>>
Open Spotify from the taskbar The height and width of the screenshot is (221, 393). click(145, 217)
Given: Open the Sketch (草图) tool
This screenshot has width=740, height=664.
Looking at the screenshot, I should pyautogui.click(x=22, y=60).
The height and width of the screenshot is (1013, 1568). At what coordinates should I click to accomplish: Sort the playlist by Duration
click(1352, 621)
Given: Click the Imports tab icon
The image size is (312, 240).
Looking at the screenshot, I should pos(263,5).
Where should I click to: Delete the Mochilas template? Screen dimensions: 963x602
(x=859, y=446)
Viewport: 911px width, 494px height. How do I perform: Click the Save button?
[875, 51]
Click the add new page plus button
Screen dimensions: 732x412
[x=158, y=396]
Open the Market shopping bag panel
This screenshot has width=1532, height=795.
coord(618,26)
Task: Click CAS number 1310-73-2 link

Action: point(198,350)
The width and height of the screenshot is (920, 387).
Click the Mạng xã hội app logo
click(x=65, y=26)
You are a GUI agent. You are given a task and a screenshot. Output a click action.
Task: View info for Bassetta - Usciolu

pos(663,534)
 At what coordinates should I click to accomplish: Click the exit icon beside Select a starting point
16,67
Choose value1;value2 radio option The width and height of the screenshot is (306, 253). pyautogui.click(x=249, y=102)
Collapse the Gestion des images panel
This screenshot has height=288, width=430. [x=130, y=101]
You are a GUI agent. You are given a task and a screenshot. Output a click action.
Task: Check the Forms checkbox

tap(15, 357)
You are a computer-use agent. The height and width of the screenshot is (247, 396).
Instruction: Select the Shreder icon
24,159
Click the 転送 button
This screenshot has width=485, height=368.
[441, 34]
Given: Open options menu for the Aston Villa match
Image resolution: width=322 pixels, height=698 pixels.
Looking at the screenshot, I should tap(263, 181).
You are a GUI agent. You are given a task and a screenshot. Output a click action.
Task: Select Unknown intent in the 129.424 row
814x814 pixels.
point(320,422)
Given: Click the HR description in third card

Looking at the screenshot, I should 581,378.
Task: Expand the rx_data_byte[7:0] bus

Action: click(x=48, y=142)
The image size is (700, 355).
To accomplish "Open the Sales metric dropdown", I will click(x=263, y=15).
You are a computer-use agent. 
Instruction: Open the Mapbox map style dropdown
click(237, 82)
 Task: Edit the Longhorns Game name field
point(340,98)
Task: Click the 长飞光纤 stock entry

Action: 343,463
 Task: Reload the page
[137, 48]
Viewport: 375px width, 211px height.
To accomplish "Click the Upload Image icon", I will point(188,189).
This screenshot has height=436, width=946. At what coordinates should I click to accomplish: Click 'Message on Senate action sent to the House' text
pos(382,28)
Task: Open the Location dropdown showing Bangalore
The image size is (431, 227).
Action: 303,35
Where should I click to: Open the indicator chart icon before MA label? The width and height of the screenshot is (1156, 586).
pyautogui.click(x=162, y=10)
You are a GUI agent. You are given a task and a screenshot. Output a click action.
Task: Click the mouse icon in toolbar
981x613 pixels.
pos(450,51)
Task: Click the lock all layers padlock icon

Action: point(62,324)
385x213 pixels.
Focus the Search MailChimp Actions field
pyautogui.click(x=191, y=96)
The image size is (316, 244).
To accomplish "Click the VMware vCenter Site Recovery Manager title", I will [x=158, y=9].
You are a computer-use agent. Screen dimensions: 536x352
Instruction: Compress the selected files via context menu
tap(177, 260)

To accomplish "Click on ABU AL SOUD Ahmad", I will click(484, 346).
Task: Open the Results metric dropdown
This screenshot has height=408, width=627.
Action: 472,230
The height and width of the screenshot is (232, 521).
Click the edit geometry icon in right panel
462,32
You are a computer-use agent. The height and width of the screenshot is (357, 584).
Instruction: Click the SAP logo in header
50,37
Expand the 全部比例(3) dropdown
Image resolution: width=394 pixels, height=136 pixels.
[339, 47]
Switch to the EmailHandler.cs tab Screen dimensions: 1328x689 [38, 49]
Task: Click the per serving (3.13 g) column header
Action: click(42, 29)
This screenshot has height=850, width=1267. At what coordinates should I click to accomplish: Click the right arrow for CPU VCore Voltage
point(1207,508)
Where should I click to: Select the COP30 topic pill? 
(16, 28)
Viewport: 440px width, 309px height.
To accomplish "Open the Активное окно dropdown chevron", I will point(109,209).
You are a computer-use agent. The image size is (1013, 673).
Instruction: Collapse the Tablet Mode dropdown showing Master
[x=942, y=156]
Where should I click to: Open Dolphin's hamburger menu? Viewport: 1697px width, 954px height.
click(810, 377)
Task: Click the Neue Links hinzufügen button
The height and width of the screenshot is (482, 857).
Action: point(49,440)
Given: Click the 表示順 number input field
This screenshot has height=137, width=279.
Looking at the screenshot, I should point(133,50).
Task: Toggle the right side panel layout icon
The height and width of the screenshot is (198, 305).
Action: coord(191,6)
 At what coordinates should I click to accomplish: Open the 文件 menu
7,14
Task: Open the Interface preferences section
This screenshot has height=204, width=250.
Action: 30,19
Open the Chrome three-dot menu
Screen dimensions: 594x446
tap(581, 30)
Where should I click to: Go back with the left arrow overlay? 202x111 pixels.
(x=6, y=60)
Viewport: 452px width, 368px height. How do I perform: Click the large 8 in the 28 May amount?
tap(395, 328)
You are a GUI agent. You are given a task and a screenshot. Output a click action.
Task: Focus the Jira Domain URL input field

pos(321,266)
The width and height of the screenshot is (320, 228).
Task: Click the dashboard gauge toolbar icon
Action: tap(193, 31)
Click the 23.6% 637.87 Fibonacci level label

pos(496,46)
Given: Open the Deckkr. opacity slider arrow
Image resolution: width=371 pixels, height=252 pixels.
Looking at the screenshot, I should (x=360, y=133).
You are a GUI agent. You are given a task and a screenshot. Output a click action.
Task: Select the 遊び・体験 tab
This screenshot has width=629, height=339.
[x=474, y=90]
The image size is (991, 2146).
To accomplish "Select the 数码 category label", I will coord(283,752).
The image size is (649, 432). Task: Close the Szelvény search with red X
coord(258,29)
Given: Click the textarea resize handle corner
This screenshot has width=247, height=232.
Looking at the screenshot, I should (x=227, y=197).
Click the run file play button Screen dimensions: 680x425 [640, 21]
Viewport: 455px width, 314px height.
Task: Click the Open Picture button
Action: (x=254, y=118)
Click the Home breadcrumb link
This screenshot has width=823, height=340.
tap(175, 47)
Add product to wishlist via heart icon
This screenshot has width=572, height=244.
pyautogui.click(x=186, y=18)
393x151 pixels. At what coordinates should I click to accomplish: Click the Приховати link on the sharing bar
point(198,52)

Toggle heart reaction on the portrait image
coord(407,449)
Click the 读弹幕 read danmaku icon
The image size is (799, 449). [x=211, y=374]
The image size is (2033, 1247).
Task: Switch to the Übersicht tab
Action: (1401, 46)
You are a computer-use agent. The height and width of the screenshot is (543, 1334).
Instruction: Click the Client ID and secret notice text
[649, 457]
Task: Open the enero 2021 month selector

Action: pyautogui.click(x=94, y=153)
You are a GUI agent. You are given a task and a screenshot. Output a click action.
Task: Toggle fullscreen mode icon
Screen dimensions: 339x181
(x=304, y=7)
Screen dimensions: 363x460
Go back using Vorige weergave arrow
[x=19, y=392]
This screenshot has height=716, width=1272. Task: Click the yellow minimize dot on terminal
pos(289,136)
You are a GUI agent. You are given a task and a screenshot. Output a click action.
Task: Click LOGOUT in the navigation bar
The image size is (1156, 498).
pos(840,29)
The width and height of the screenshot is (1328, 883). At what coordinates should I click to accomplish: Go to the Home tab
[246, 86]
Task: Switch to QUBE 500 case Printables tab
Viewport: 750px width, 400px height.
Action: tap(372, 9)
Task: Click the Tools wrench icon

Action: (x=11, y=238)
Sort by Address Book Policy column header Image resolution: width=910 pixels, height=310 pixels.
<<
Copy out the records from the line with "Given: Click the HR description in third card" to the line with "Action: 303,35", both included, and change nothing.

Given: Click the HR description in third card

Looking at the screenshot, I should 581,378.
Task: Expand the rx_data_byte[7:0] bus

Action: click(x=48, y=142)
The image size is (700, 355).
To accomplish "Open the Sales metric dropdown", I will click(x=263, y=15).
You are a computer-use agent. 
Instruction: Open the Mapbox map style dropdown
click(237, 82)
 Task: Edit the Longhorns Game name field
point(340,98)
Task: Click the 长飞光纤 stock entry

Action: 343,463
 Task: Reload the page
[137, 48]
Viewport: 375px width, 211px height.
To accomplish "Click the Upload Image icon", I will point(188,189).
This screenshot has height=436, width=946. At what coordinates should I click to accomplish: Click 'Message on Senate action sent to the House' text
pos(382,28)
Task: Open the Location dropdown showing Bangalore
The image size is (431, 227).
Action: 303,35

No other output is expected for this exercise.